One powerful actor in this equation is the PBM. Pharmacy Benefit Managers are third-party administrators that manage prescription drug benefits on behalf of health insurers, Medicare Part D plans, and large employers. They decide which drugs get placed on a health plan’s formulary, negotiate prices with manufacturers, and determine how much pharmacies get reimbursed.
PBMs profit from rebate structures. Manufacturers often inflate the list price of a drug to offer a larger rebate, which PBMs can retain a portion of. This creates a perverse incentive. A biosimilar may offer a lower price, but a brand-name drug with a bigger rebate might be more attractive to the PBM. That means a lower-cost drug could get blocked in favor of one that costs more overall.
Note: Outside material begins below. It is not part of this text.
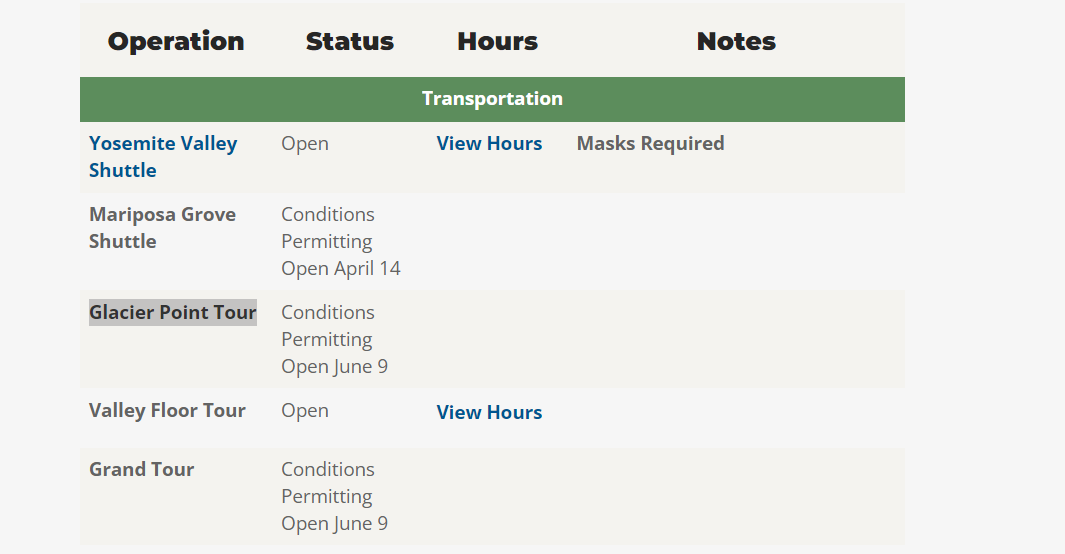Click the Masks Required note
Screen dimensions: 1065x554
click(650, 144)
Some biosimilar makers have responded by launching both branded and unbranded versions of the same drug at different price points. For example, Amgen released two versions of Amjevita, a biosimilar to adalimumab (used to treat Moderate to Severe Rheumatoid Arthritis), to satisfy both patients seeking affordability and PBMs seeking higher rebates.
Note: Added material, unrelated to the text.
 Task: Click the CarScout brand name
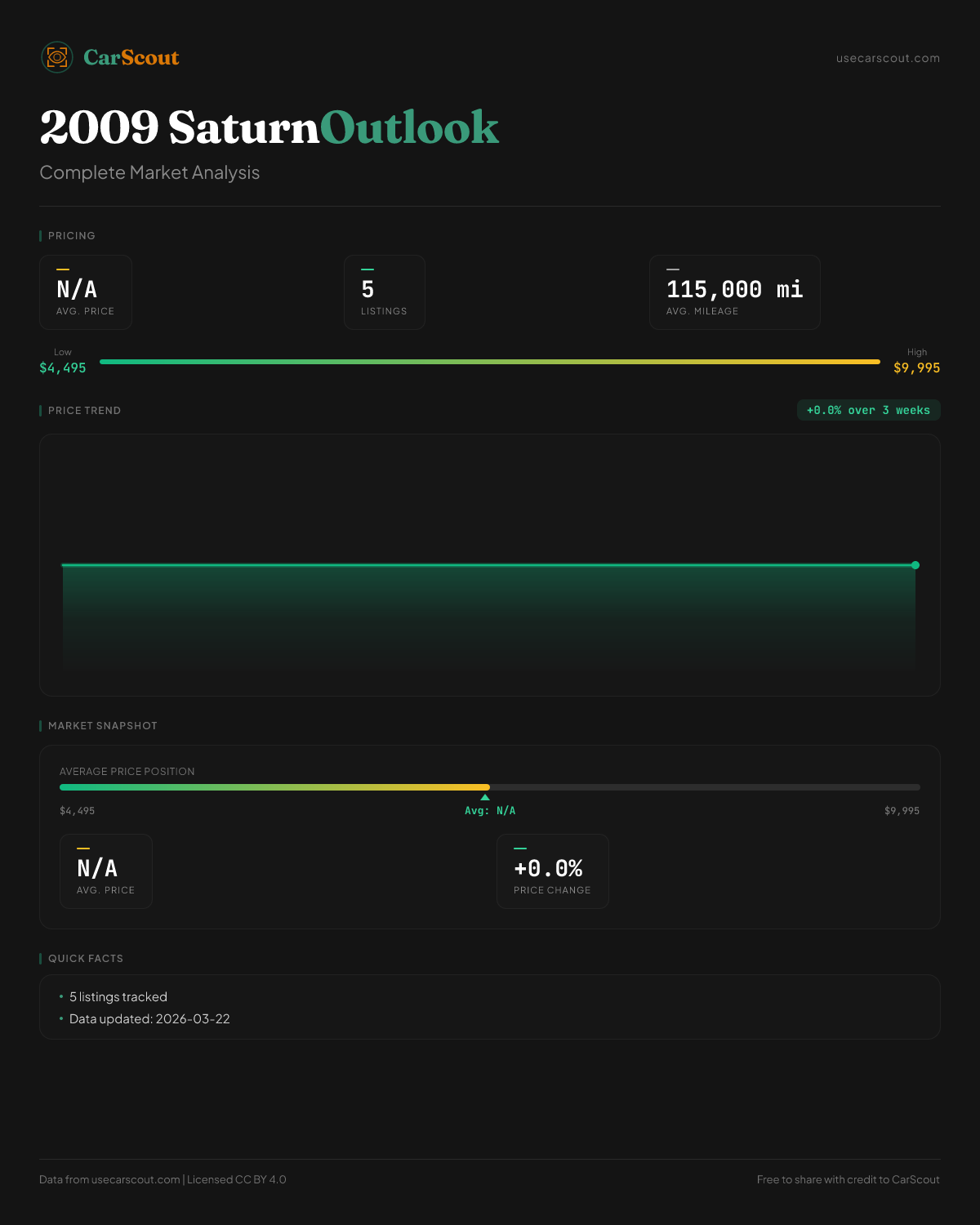131,57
Most policy proposals fall short. Congress and federal agencies have explored a range of ideas to lower drug prices: importation, inflation rebates, advertising restrictions, and earlier generic entry. But according to the Congressional Budget Office, none of these moves, except for international reference pricing, is expected to reduce prices by more than 5 percent. Most changes would lower prices by less than 1 percent.
To be clear, even small reductions matter. A 1 percent drop in drug prices can translate into billions in annual savings. But relying on modest, incremental reforms while ignoring the structural bottlenecks to biosimilar adoption is a lost opportunity.
Here is what needs to change. The legal landscape must become less hostile to biosimilar challengers. That means reforming the patent system to prevent abuse, streamlining the FDA approval pathway, and providing clearer rules for interchangeability.
Payers and policymakers must realign incentives. PBMs should be rewarded for choosing lower-cost alternatives, not for extracting rebates. Physicians and patients need better education on the safety and efficacy of biosimilars. Biosimilar makers should be supported in building manufacturing capacity for complex products, not punished for entering a defensive market.
The United States must also recognize its own market power. By demanding affordability, transparency, and fair competition, it can reset global norms for drug pricing. Without meaningful reform, the burden will continue to fall hardest on American patients, many of whom are already rationing medications or skipping doses to save money.
Biosimilars are not a silver bullet, but they are a proven tool. What is missing is not proof of concept. What is missing is the political will to unlock their full potential. A $232 billion savings opportunity is sitting on the table. The question is whether we will seize it or let it expire along with the patents.